**The data**
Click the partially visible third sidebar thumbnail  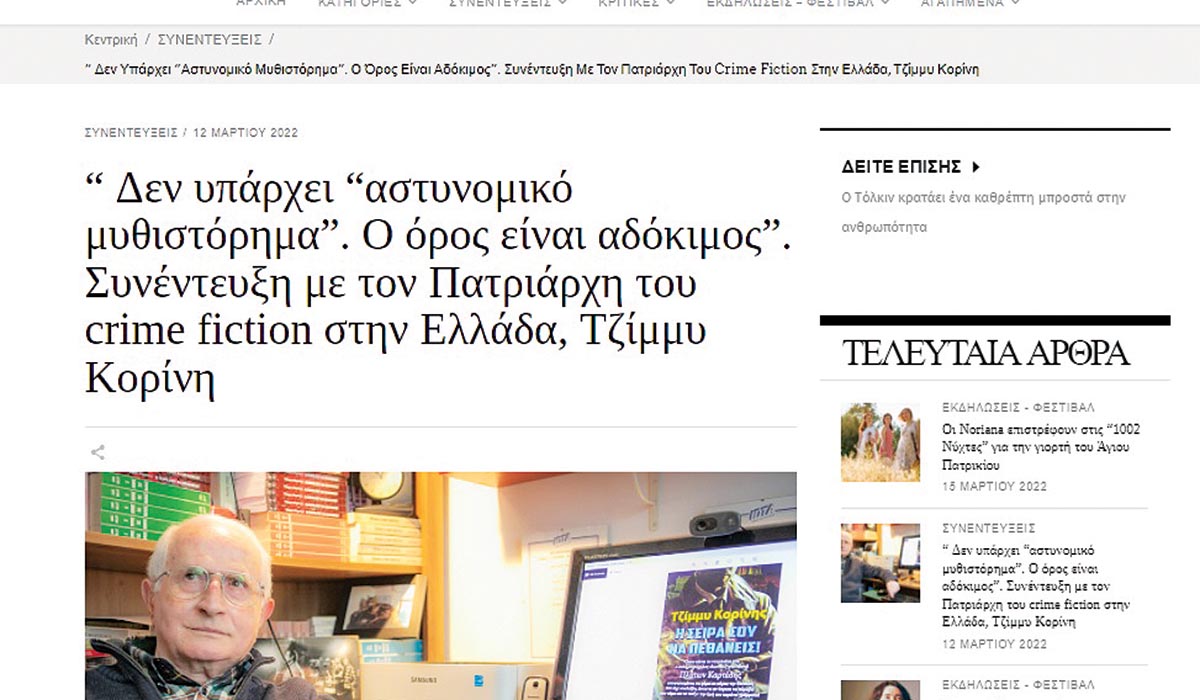point(880,690)
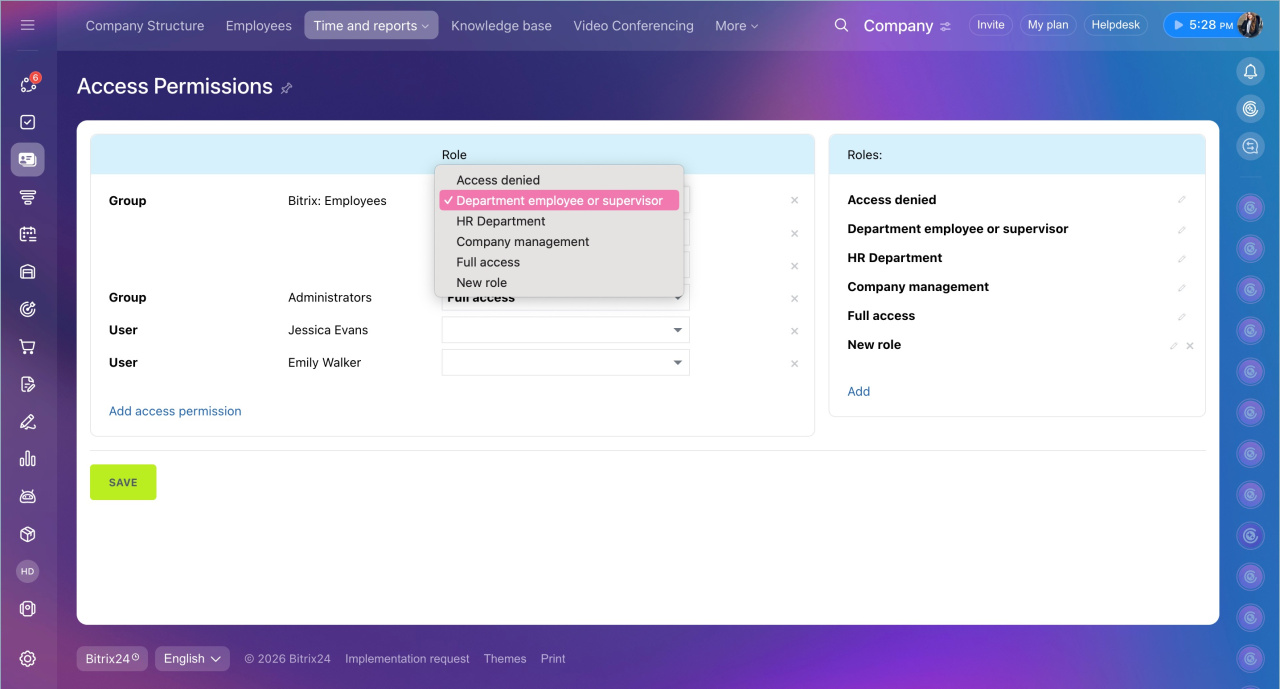The image size is (1280, 689).
Task: Delete New role with its X icon
Action: 1190,346
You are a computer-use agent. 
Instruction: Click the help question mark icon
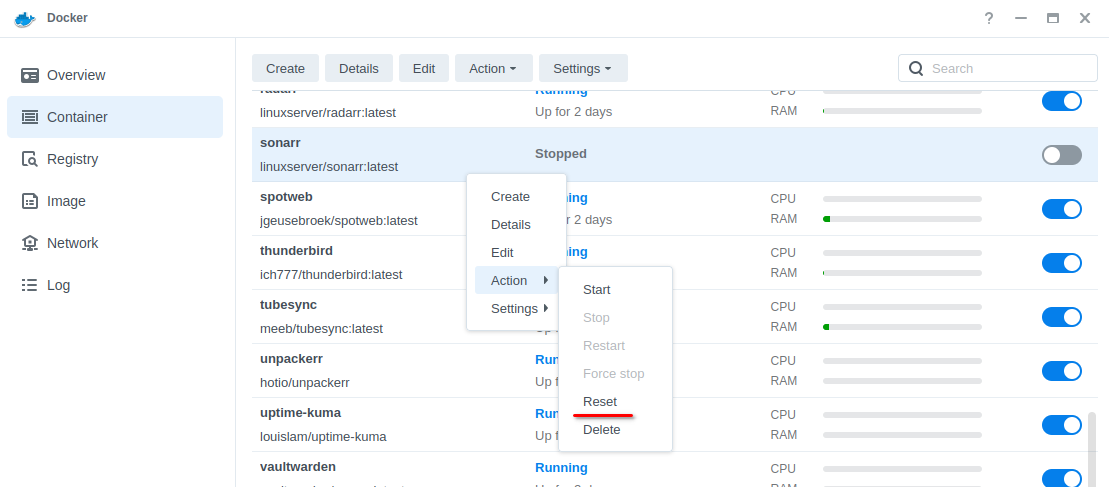[x=988, y=18]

**What you need to do**
Repeat the records from the line containing "You are a computer-use agent." through the end of the records, replacing "help" with "support" and leaving everything else unchanged. Leave the pictures out of your answer.

**Final answer**
You are a computer-use agent. 
Instruction: Click the support question mark icon
[x=988, y=18]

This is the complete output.